*YOUR INSTRUCTIONS:*
Write the next few sentences of the post about Pope Benedict XVI and salvation outside the Church, starting right after its last line.

+++ PAGE TEXT +++

Pope Benedict XVI Speaks Out Against Changes In Dogma

Pope Benedict XVI speaks out on Out Side The Church There is No Salvation and indifferentism.

God Bless Pope Benedict XVI.

catholicnewslive.com/story/568849

“He also speaks of a “profound evolution of Dogma” with respect to the Dogma that there is no salvation outside the Church. This purported change of dogma has led, in the pope’s eyes, to a loss of the missionary zeal in the Church – “any motivation for a future missionary commitment was removed.” Pope Benedict asks the piercing question that arose after this palpable change of attitude of the Church: “Why you should try to convince the people to accept the Christian faith when they can be saved even without it?” [Indifferentism is pernicious and corrosive! I will add that our identity is undermined through liturgical worship which is not sufficiently focused on the transcendent, not aimed at an encounter with Mystery, not helpful in our dealing with our fear of death.] As to the other consequences of this new attitude in the Church, the Catholics themselves, in Benedict’s eyes, were less attached to their Faith: If there are those who can save their souls with other means, “why should the the Christian be bound to the necessity of the Christian Faith and its morality?” asked the pope. And he concludes: “But if Faith and Salvation are not any more interdependent, even Faith becomes less motivating.””

+++ RECORDED DATA +++

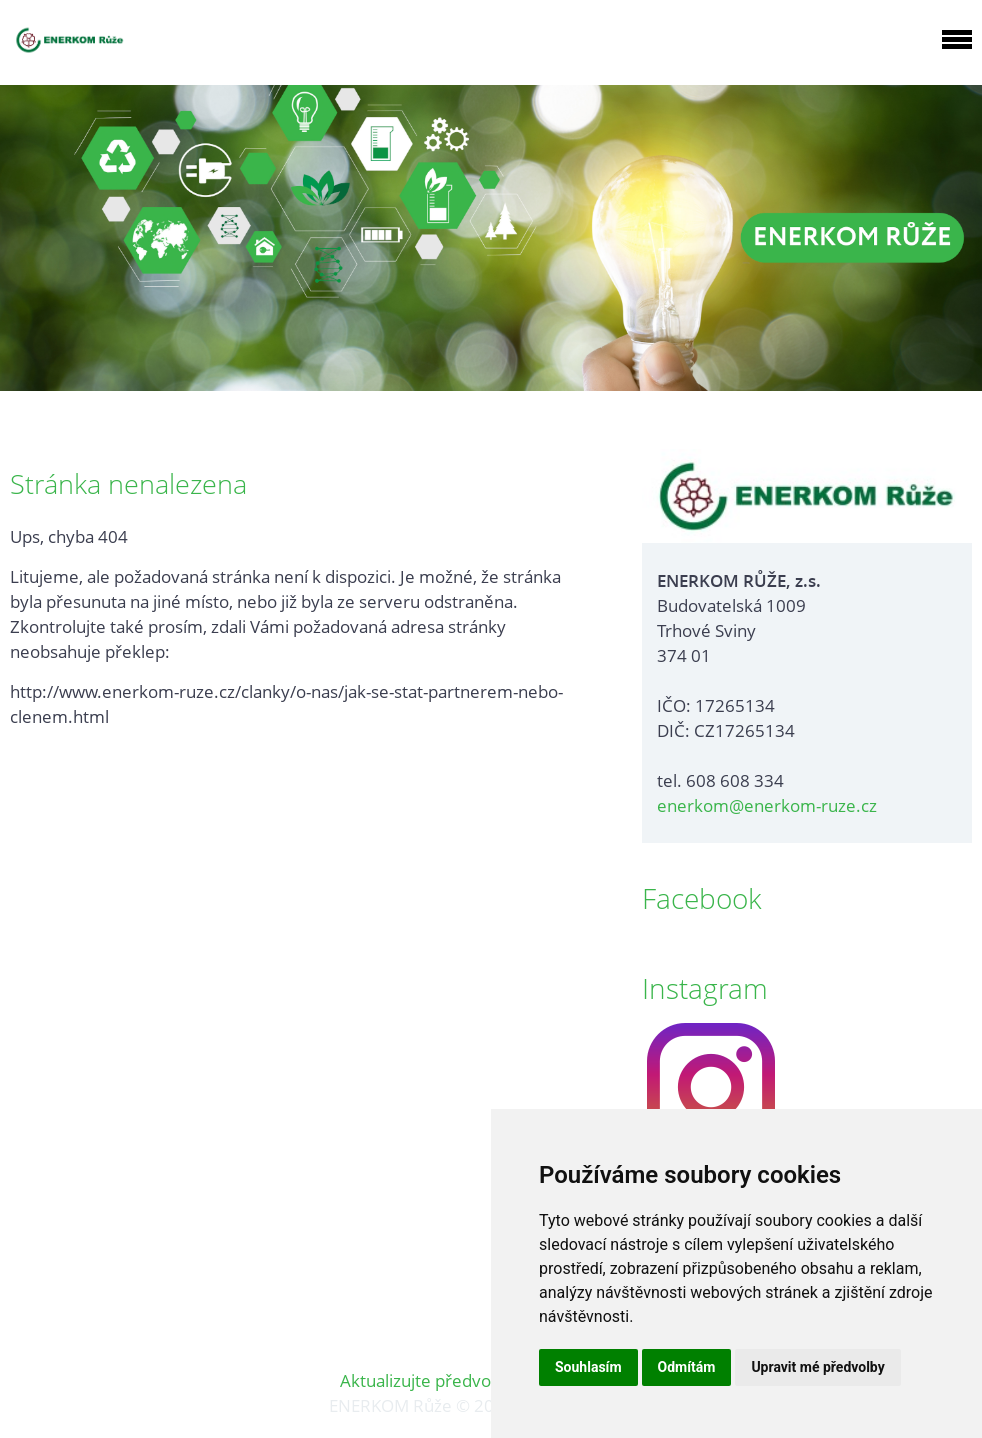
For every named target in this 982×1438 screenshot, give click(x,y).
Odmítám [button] (687, 1367)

+++

*EXERCISE OUTPUT:*
He was a theological consultant at Vatican 2, was he not?

Is he saying that he and the other two popes present for the duration of the 3-year council…and the 2,625 bishops and “council fathers” present…made mistakes with the amendments they made?

I totally disagree with him on his position re the “anonymous Christian”.
Without that, IMO the Catholic church would lose many members.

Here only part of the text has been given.